Task to complete —
Reproduce each of the following items verbatim, altering nothing.

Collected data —
====================

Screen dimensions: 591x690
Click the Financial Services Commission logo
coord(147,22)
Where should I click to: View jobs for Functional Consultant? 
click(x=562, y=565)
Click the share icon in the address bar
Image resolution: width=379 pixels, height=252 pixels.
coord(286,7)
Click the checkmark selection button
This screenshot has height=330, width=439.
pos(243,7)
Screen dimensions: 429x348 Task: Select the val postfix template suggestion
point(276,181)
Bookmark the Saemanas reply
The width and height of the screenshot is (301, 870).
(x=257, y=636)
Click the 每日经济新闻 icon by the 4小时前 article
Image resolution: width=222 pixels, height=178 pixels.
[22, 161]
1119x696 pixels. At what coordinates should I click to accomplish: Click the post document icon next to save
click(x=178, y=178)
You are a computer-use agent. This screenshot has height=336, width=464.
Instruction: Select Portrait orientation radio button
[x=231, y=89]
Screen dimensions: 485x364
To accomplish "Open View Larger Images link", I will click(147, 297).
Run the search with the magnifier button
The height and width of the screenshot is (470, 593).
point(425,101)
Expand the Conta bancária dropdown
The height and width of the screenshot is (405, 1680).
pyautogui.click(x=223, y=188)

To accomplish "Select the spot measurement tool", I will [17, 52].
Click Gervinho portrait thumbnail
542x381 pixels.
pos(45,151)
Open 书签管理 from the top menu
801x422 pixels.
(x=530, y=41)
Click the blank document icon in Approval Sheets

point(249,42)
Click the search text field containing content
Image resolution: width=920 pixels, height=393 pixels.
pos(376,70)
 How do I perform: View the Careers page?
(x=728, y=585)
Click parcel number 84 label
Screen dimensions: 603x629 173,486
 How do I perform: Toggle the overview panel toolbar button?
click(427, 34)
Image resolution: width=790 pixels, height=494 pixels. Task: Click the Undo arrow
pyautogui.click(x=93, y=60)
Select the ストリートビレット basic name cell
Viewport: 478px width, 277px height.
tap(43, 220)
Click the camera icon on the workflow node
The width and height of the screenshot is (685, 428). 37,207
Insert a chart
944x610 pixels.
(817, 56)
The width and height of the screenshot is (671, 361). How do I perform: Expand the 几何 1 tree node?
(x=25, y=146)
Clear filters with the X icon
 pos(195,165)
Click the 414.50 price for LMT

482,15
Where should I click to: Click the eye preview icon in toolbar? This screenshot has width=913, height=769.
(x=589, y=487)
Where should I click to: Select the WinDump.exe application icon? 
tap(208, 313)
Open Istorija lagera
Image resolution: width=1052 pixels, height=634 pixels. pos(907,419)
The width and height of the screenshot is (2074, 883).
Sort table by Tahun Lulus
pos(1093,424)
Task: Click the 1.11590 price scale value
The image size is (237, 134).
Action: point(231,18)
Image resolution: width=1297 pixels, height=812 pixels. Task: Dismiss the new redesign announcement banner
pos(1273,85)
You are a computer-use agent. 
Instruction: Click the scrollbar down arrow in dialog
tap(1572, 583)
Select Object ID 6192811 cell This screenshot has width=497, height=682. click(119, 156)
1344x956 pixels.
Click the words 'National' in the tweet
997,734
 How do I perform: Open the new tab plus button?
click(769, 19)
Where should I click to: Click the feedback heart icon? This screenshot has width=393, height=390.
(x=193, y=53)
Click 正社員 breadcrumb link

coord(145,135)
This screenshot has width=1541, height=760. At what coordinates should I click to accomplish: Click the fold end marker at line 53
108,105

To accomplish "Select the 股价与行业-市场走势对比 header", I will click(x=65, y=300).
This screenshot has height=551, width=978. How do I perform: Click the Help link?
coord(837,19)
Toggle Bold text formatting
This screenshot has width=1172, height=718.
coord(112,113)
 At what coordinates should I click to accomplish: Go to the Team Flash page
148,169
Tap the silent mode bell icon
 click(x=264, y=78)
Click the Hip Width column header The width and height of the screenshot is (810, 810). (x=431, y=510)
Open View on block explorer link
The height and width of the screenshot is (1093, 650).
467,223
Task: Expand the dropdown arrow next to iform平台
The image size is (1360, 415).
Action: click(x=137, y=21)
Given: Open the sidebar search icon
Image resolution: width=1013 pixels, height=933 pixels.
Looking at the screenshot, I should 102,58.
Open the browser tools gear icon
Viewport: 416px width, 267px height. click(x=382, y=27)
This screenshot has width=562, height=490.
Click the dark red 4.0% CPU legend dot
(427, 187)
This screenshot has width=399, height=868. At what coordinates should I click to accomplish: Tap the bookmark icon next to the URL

====================

Answer in full —
Screen dimensions: 591x690
Click the Financial Services Commission logo
coord(147,22)
Where should I click to: View jobs for Functional Consultant? 
click(x=562, y=565)
Click the share icon in the address bar
Image resolution: width=379 pixels, height=252 pixels.
coord(286,7)
Click the checkmark selection button
This screenshot has height=330, width=439.
pos(243,7)
Screen dimensions: 429x348 Task: Select the val postfix template suggestion
point(276,181)
Bookmark the Saemanas reply
The width and height of the screenshot is (301, 870).
(x=257, y=636)
Click the 每日经济新闻 icon by the 4小时前 article
Image resolution: width=222 pixels, height=178 pixels.
[22, 161]
1119x696 pixels. At what coordinates should I click to accomplish: Click the post document icon next to save
click(x=178, y=178)
You are a computer-use agent. This screenshot has height=336, width=464.
Instruction: Select Portrait orientation radio button
[x=231, y=89]
Screen dimensions: 485x364
To accomplish "Open View Larger Images link", I will click(147, 297).
Run the search with the magnifier button
The height and width of the screenshot is (470, 593).
point(425,101)
Expand the Conta bancária dropdown
The height and width of the screenshot is (405, 1680).
pyautogui.click(x=223, y=188)

To accomplish "Select the spot measurement tool", I will [17, 52].
Click Gervinho portrait thumbnail
542x381 pixels.
pos(45,151)
Open 书签管理 from the top menu
801x422 pixels.
(x=530, y=41)
Click the blank document icon in Approval Sheets

point(249,42)
Click the search text field containing content
Image resolution: width=920 pixels, height=393 pixels.
pos(376,70)
 How do I perform: View the Careers page?
(x=728, y=585)
Click parcel number 84 label
Screen dimensions: 603x629 173,486
 How do I perform: Toggle the overview panel toolbar button?
click(427, 34)
Image resolution: width=790 pixels, height=494 pixels. Task: Click the Undo arrow
pyautogui.click(x=93, y=60)
Select the ストリートビレット basic name cell
Viewport: 478px width, 277px height.
tap(43, 220)
Click the camera icon on the workflow node
The width and height of the screenshot is (685, 428). 37,207
Insert a chart
944x610 pixels.
(817, 56)
The width and height of the screenshot is (671, 361). How do I perform: Expand the 几何 1 tree node?
(x=25, y=146)
Clear filters with the X icon
 pos(195,165)
Click the 414.50 price for LMT

482,15
Where should I click to: Click the eye preview icon in toolbar? This screenshot has width=913, height=769.
(x=589, y=487)
Where should I click to: Select the WinDump.exe application icon? 
tap(208, 313)
Open Istorija lagera
Image resolution: width=1052 pixels, height=634 pixels. pos(907,419)
The width and height of the screenshot is (2074, 883).
Sort table by Tahun Lulus
pos(1093,424)
Task: Click the 1.11590 price scale value
The image size is (237, 134).
Action: point(231,18)
Image resolution: width=1297 pixels, height=812 pixels. Task: Dismiss the new redesign announcement banner
pos(1273,85)
You are a computer-use agent. 
Instruction: Click the scrollbar down arrow in dialog
tap(1572, 583)
Select Object ID 6192811 cell This screenshot has width=497, height=682. click(119, 156)
1344x956 pixels.
Click the words 'National' in the tweet
997,734
 How do I perform: Open the new tab plus button?
click(769, 19)
Where should I click to: Click the feedback heart icon? This screenshot has width=393, height=390.
(x=193, y=53)
Click 正社員 breadcrumb link

coord(145,135)
This screenshot has width=1541, height=760. At what coordinates should I click to accomplish: Click the fold end marker at line 53
108,105

To accomplish "Select the 股价与行业-市场走势对比 header", I will click(x=65, y=300).
This screenshot has height=551, width=978. How do I perform: Click the Help link?
coord(837,19)
Toggle Bold text formatting
This screenshot has width=1172, height=718.
coord(112,113)
 At what coordinates should I click to accomplish: Go to the Team Flash page
148,169
Tap the silent mode bell icon
 click(x=264, y=78)
Click the Hip Width column header The width and height of the screenshot is (810, 810). (x=431, y=510)
Open View on block explorer link
The height and width of the screenshot is (1093, 650).
467,223
Task: Expand the dropdown arrow next to iform平台
The image size is (1360, 415).
Action: click(x=137, y=21)
Given: Open the sidebar search icon
Image resolution: width=1013 pixels, height=933 pixels.
Looking at the screenshot, I should 102,58.
Open the browser tools gear icon
Viewport: 416px width, 267px height. click(x=382, y=27)
This screenshot has width=562, height=490.
Click the dark red 4.0% CPU legend dot
(427, 187)
This screenshot has width=399, height=868. At what coordinates should I click to accomplish: Tap the bookmark icon next to the URL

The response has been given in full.